None (default): Continuous mode - never stops, processes new blocks as they arrive
"latest": Stop at the latest block when the job starts
"1000000": Stop at absolute block number 1,000,000
"-100": Stop at 100 blocks before the latest block

Listing Jobs for a Dataset

# Get jobs for a specific dataset version
for job in client.datasets.list_jobs('_', 'eth_firehose', 'latest'):
    print(f'{job.id}: {job.status} (node: {job.node_id})')

Restoring Dataset Tables

# Restore all tables for a dataset version
result = client.datasets.restore('_', 'eth_firehose', 'latest')
print(f'Restored {result.total_files} files')

# Restore a specific table
client.datasets.restore_table('_', 'eth_firehose', 'latest', 'blocks')
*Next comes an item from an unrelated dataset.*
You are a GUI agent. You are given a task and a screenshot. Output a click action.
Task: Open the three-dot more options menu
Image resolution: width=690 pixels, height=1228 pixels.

# Restore with specific location
client.datasets.restore_table('_', 'eth_firehose', 'latest', 'blocks', location_id=42)

Deleting Datasets

# Delete all versions of a dataset
client.datasets.delete('_', 'old_dataset')

# Delete a specific version
client.datasets.delete_version('_', 'my_dataset', '1.0.0')

Job Management

Getting Job Status

# Get job by ID
job = client.jobs.get(123)

print(f"Status: {job.status}")
print(f"Node: {job.node_id}")
print(f"Created: {job.created_at}")
print(f"Updated: {job.updated_at}")

Listing Jobs

# List jobs with pagination
response = client.jobs.list(limit=50)

for job in response:
    print(f"Job {job.id}: {job.status}")

# Continue pagination if needed
if response.next_cursor:
    next_page = client.jobs.list(
        limit=50,
        last_job_id=response.next_cursor
    )

Creating Jobs

from amp.admin.models import CreateJobRequest1, CreateJobRequest2, Kind, Kind1

# Create a garbage collection job
gc_request = CreateJobRequest1(kind=Kind.gc)
response = client.jobs.create(gc_request)
print(f"GC job: {response.job_id}")

# Create a raw materialization job with options
raw_request = CreateJobRequest2(
    kind=Kind1.materialize_raw,
    worker_id='worker-node-0',
    retry_strategy={'strategy': 'bounded', 'max_attempts': 3}
)
response = client.jobs.create(raw_request)

Waiting for Completion

# Block until job completes or times out
try:
    final_job = client.jobs.wait_for_completion(
        job_id=123,
        poll_interval=5,     # Check every 5 seconds
        timeout=3600         # Give up after 1 hour (None = infinite)
    )

    if final_job.status == 'Completed':
        print("Job succeeded!")
    elif final_job.status == 'Failed':
        print("Job failed!")

except TimeoutError as e:
    print(f"Job did not complete in time: {e}")

Monitoring Job Progress

# Get per-table progress
progress = client.jobs.get_progress(123)
print(f"Job {progress.job_id}: {progress.job_status}")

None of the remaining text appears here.